Sunfish, or Mola Mola, looks like a prehistoric shark without a tail. They can weigh up to a whopping 5,000 pounds, and can reach around 10 feet in length. To put things in perspective, the average pickup truck is only 4,000 pounds. This makes them the world’s largest bony fish. Scientists have documented more than 50 species of parasites that thrive on and inside the Mola Mola.
2. Hummingbird Hawk-Moth
The hummingbird hawk-moth looks like a scarier version of the humming bird and are most frequently found in August. Just like the hummingbird, the hummingbird moth’s buzzing and humming sound is created by its rapid wing movement. They have a rapid wingbeat up to 70 beats per second, allowing them to fly up to 12 mph.
3. Pacu Fish
The pacu fish is a relative of the piranhas and is an invasive species.
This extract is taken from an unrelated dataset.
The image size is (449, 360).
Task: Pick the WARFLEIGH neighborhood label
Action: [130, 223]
They are known for their teeth, which bear an eerie resemblance to human teeth. Despite their kinship with piranhas, and their creepy teeth, pacus primarily eat plants and are considered mostly harmless to people.
4. Bush Viper
The spiny bush vipers are small snakes that can reach 18 to 23.6 inches in length. They live up in the trees of the tropical forests of Africa, and are nocturnal. They are excellent climbers and are known to spend most of its day, basking in the sun on the upper part of the flowering bushy plants. They are also ambush predators and contain strong venom. So, if you see one, stay away!
The axolotl, or the Mexican walking fish, is a type of salamander known as neotenic. The species was originally found in lakes such as Lake Xochimilco underlying Mexico City and are one of the most interesting animals alive today. This species is of great interest to scientists because they are able to readily regenerate limbs throughout their lives.
The dugong, like all sea cows, is herbivorous. It spends most of its time in sea grass beds grazing on sea grasses. They can live for up to 70 years, grow to a maximum length of 13 feet (4 m) long and weight of 595 pounds (270 kg). They are referred to as sea cows because they use their strong, cleft upper lips to graze on sea grasses.
7. Spider Crab
The giant spider crab is the largest known species of crab that can live up to 100 years. Their armored exoskeletons help protect them from larger predators such as octopi, but they also utilize camouflage. They are also known to adorn their shells with sponges and other things to blend themselves into the rocky ocean floor.
8. Brookesia Micra
Unlike other chameleons, this tiny reptile wins the award for being the smallest, at about an inch long. It’s only been found on a small island off the coast of Madagascar, where it lives in leaf litter on the forest floor. Unlike larger chameleons, the Brookesia Micra uses its little tail for stability.
9. Dendrobates Tinctorius “Azureus” and Dendrobates Leucomelas
The poison dart frog might look pretty and come in a range of bright colors but they aren’t just for show. The colorful designs are in fact warning signs to remind other animals that they should stay clear. They are found in the rain forests of Central and South America and are extremely toxic.
The Jaguarundi is a small wild cat and is often described as having a weasel-like appearance. Sometimes referred to as the ‘otter-cat’, the Jaguarundi is closely related to the puma. They are very elusive animals and there is still a lot to be learnt about the cats.